-- start RECORDS SHOWN --

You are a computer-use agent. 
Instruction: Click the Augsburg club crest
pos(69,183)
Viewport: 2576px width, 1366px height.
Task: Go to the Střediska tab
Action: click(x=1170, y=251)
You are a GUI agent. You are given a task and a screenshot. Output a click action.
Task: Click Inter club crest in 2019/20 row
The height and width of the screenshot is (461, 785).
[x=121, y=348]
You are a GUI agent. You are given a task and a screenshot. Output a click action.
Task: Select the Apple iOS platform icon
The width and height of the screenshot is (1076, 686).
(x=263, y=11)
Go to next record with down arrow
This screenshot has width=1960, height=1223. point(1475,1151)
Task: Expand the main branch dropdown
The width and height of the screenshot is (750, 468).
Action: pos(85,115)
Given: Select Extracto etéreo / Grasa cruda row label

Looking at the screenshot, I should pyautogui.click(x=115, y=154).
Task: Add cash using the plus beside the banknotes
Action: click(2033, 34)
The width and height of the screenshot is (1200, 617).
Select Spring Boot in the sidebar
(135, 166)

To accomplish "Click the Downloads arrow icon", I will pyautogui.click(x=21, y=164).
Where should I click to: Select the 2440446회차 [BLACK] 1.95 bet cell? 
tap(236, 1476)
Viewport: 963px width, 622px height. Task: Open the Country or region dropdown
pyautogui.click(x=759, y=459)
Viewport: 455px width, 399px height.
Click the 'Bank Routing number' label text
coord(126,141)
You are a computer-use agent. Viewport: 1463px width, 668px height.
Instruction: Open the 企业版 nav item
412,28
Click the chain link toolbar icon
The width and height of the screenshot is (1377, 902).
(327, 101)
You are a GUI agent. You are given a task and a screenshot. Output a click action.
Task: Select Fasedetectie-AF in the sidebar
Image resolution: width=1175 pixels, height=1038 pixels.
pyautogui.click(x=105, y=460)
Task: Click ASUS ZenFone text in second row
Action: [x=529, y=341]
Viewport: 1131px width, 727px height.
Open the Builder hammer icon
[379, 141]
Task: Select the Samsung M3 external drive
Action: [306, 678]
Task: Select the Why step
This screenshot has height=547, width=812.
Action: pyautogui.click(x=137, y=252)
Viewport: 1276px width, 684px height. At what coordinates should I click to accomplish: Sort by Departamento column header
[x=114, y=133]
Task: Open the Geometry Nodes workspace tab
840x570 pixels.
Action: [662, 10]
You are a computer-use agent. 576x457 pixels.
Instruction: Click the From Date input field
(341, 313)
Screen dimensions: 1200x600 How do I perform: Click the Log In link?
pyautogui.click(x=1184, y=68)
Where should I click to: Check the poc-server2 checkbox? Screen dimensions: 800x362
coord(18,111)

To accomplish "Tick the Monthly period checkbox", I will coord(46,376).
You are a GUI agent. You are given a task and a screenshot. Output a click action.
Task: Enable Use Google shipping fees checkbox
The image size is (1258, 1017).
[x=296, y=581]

-- end RECORDS SHOWN --

> EXERCISE REQUIREMENTS
Count the lines in the entries above that contain the string "accomplish", treating uppercase and lowercase as different. Reply with the number alone.

> RESPONSE FOR THIS EXERCISE
3